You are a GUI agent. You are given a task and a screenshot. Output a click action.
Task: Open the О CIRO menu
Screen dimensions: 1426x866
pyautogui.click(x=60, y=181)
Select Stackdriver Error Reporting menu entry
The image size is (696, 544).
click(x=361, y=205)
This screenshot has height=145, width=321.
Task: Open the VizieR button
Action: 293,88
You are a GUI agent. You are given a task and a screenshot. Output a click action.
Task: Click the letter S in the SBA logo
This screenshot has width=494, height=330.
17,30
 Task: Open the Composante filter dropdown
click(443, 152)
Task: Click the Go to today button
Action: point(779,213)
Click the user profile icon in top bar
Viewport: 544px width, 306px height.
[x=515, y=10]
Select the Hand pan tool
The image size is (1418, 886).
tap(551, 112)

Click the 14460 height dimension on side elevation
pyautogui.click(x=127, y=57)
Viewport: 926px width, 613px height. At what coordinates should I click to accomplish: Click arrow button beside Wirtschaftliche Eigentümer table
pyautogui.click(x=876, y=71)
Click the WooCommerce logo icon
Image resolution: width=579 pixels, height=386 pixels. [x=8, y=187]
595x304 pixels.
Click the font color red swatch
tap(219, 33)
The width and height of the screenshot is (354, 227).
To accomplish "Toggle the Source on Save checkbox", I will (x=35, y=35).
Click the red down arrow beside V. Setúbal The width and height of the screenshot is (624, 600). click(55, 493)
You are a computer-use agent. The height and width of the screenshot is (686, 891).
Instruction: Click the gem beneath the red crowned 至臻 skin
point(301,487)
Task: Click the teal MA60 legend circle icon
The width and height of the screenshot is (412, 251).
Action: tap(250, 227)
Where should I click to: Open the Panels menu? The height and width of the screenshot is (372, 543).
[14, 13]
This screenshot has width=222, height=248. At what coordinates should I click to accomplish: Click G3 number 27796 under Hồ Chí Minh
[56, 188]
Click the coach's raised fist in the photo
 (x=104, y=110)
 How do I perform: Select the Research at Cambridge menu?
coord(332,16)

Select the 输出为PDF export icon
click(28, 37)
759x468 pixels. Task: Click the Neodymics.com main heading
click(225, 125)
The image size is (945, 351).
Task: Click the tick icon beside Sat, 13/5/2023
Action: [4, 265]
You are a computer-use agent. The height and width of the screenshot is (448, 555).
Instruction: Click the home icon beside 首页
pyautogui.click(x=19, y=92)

#### Stated goal
Convert all of the data above into a numbered list with one entry per line, leaving out the blank lines.

#### Solution to this exercise
1. You are a GUI agent. You are given a task and a screenshot. Output a click action.
2. Task: Open the О CIRO menu
3. Screen dimensions: 1426x866
4. pyautogui.click(x=60, y=181)
5. Select Stackdriver Error Reporting menu entry
6. The image size is (696, 544).
7. click(x=361, y=205)
8. This screenshot has height=145, width=321.
9. Task: Open the VizieR button
10. Action: 293,88
11. You are a GUI agent. You are given a task and a screenshot. Output a click action.
12. Task: Click the letter S in the SBA logo
13. This screenshot has width=494, height=330.
14. 17,30
15.  Task: Open the Composante filter dropdown
16. click(443, 152)
17. Task: Click the Go to today button
18. Action: point(779,213)
19. Click the user profile icon in top bar
20. Viewport: 544px width, 306px height.
21. [x=515, y=10]
22. Select the Hand pan tool
23. The image size is (1418, 886).
24. tap(551, 112)
25. Click the 14460 height dimension on side elevation
26. pyautogui.click(x=127, y=57)
27. Viewport: 926px width, 613px height. At what coordinates should I click to accomplish: Click arrow button beside Wirtschaftliche Eigentümer table
28. pyautogui.click(x=876, y=71)
29. Click the WooCommerce logo icon
30. Image resolution: width=579 pixels, height=386 pixels. [x=8, y=187]
31. 595x304 pixels.
32. Click the font color red swatch
33. tap(219, 33)
34. The width and height of the screenshot is (354, 227).
35. To accomplish "Toggle the Source on Save checkbox", I will (x=35, y=35).
36. Click the red down arrow beside V. Setúbal The width and height of the screenshot is (624, 600). click(55, 493)
37. You are a computer-use agent. The height and width of the screenshot is (686, 891).
38. Instruction: Click the gem beneath the red crowned 至臻 skin
39. point(301,487)
40. Task: Click the teal MA60 legend circle icon
41. The width and height of the screenshot is (412, 251).
42. Action: tap(250, 227)
43. Where should I click to: Open the Panels menu? The height and width of the screenshot is (372, 543).
44. [14, 13]
45. This screenshot has width=222, height=248. At what coordinates should I click to accomplish: Click G3 number 27796 under Hồ Chí Minh
46. [56, 188]
47. Click the coach's raised fist in the photo
48.  (x=104, y=110)
49.  How do I perform: Select the Research at Cambridge menu?
50. coord(332,16)
51. Select the 输出为PDF export icon
52. click(28, 37)
53. 759x468 pixels. Task: Click the Neodymics.com main heading
54. click(225, 125)
55. The image size is (945, 351).
56. Task: Click the tick icon beside Sat, 13/5/2023
57. Action: [4, 265]
58. You are a computer-use agent. The height and width of the screenshot is (448, 555).
59. Instruction: Click the home icon beside 首页
60. pyautogui.click(x=19, y=92)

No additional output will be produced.